John Gay, whose writing credits for film and TV include big-screen fare like Run Silent Run Deep and The Courtship of Eddie’s Father and, on the small screen reach back to television’s Golden Age and continued through the 1980s and ’90s with such mini-series as Fatal Vision and Cruel Doubt, died February 4 in Santa Monica. He was 92.

His death was announced by the Writers Guild of America, West.

Gay co-wrote a 2008 autobiography Any Way I Can – 50 Years in Show Business with daughter Jennifer Gay Summers, who survives him. Other survivors include daughter Elizabeth Powell, son Lawrence and three grandchildren.

Born on April 1, 1924, in Whittier, California, Gay was a WGAW member since 1958. His many screen collaborators include directors John Huston, Vincent Minnelli and John Sturges, and actors Bette Davis, Henry Fonda, Paul Newman and Anthony Hopkins.

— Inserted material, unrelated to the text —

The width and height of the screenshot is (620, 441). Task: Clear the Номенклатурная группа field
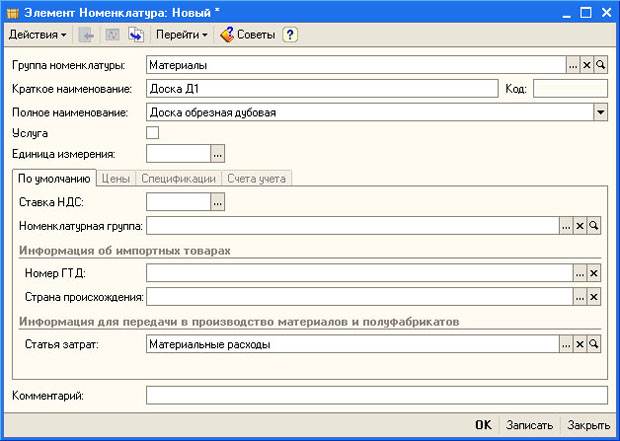click(x=580, y=226)
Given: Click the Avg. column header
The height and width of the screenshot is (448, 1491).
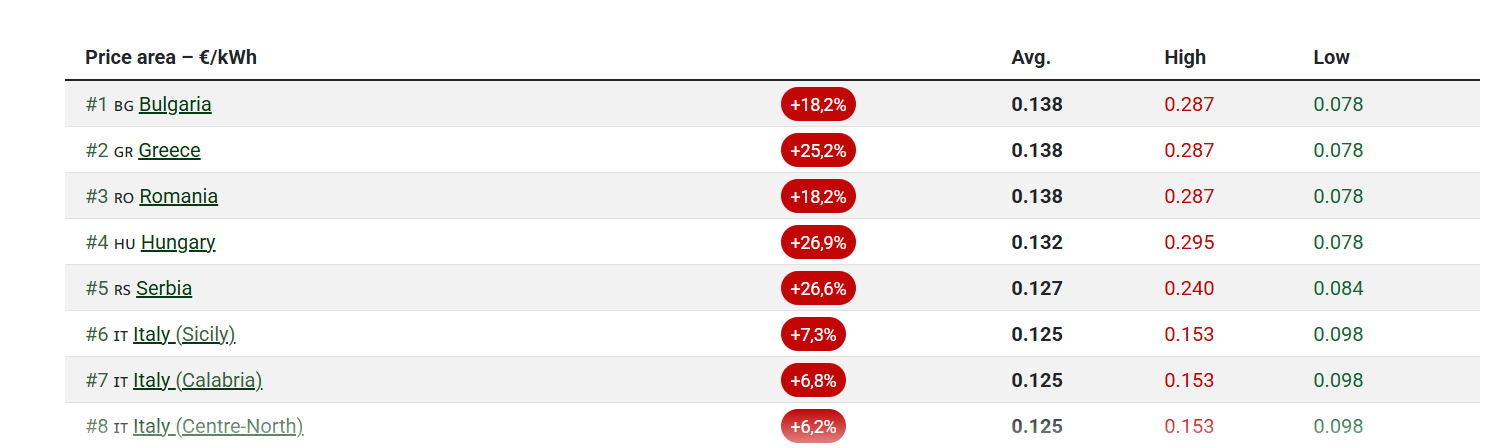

According to the WGAW, Gay began his career as an actor and writer in live television, and wrote and starred with wife Barbara in New York’s local WOR series Mr. and Mrs. Mystery, which led to writing gigs for such Golden Age series as Playhouse 90, The Alcoa Hour, General Electric Theater, Lux Video Theatre, Armstrong Circle Theatre, Centre Stage, The Stranger, and Goodyear Playhouse, among others.

After one of his television episodes was seen by actor Burt Lancaster, Gay was summoned to Hollywood to write 1958’s Run Silent Run Deep, the submarine tale starring Lancaster and Clark Gable. Over the next six decades, he wrote 14 feature films, 39 movies and miniseries for television and two Broadway plays.

His TV credits include adaptations of A Tale of Two Cities and The Hunchback of Notre Dame, and his Emmy-nominated script for docudrama Fatal Vision (about the Jeffrey McDonald murders).

Gay was nominated for an Academy Award and a WGA Award for co-writing (with Terrence Rattigan) Separate Tables starring Lancaster, Deborah Kerr, Rita Hayworth and David Niven.

In 1984, Gay received the WGAW’s highest honor for television writing, the Paddy Chayefsky Laurel Award for Television Writing Achievement, and in 1992 the WGAW’s Morgan Cox Award for Guild service. In 2003 he was presented with the WGAW’s Edmund H. North Award for “courageous leadership, strength of purpose and continuing selfless activity on behalf of the Guild through the years, as well as professional achievement of the highest order, have served to establish the Writers Guild of America as a pillar of strength and security for writers throughout the world.”

While serving on the WGAW’s Board of Directors (1971-75, 1977-79), as well as during his tenure as Vice President (1985-87), Gay helped the Guild through several difficult negotiations. During one WGA writers’ strike, he penned Diversions and Delights, a one-man play that imagined Oscar Wilde delivering a talk to a Paris theater just before his death. The play opened on Broadway with Vincent Price, and had successful runs around the world.

His other screenwriting credits include The Hallelujah Trail, The Four Horsemen of the Apocalypse (co-written by Robert Ardrey), The Power, Sometimes a Great Nation, Pocket Money (screenplay by Terence Malick, adaptation by John Gay), Hennessey, A Matter of Time, Soldier Blue and No Way to Treat a Lady.

Gay’s television writing credits include The Ken Murray Show, Shadow of the Cloak, The Travels of Jaimie McPheeters, and Espionage, as well as telefilms All My Darling Daughters, My Darling Daughters’ Anniversary, The Chadwick Family, Things in Their Season, The Red Badge of Courage, Adventures of the Queen, The Amazing Howard Hughes, The Court Martial of George Armstrong Custer, Captains Courageous, Les Miserables, Transplant, A Private Battle, The Bunker, Berlin Tunnel 21, Dial M for Murder, Stand by Your Man, The Long Summer of George Adams, A Piano for Mrs. Cimino, Ivanhoe, Samson and Delilah, Doubletake, Uncle Tom’s Cabin (for which he received a CableACE nomination), Inherit the Wind, and the miniseries Windmills of the Gods, Around the World in 80 Days, Blind Faith, Cruel Doubt, Final Notice, and Burden of Proof.

The family asks that, in lieu of flowers, donations be made to The Writers Guild Foundation in honor of Gay.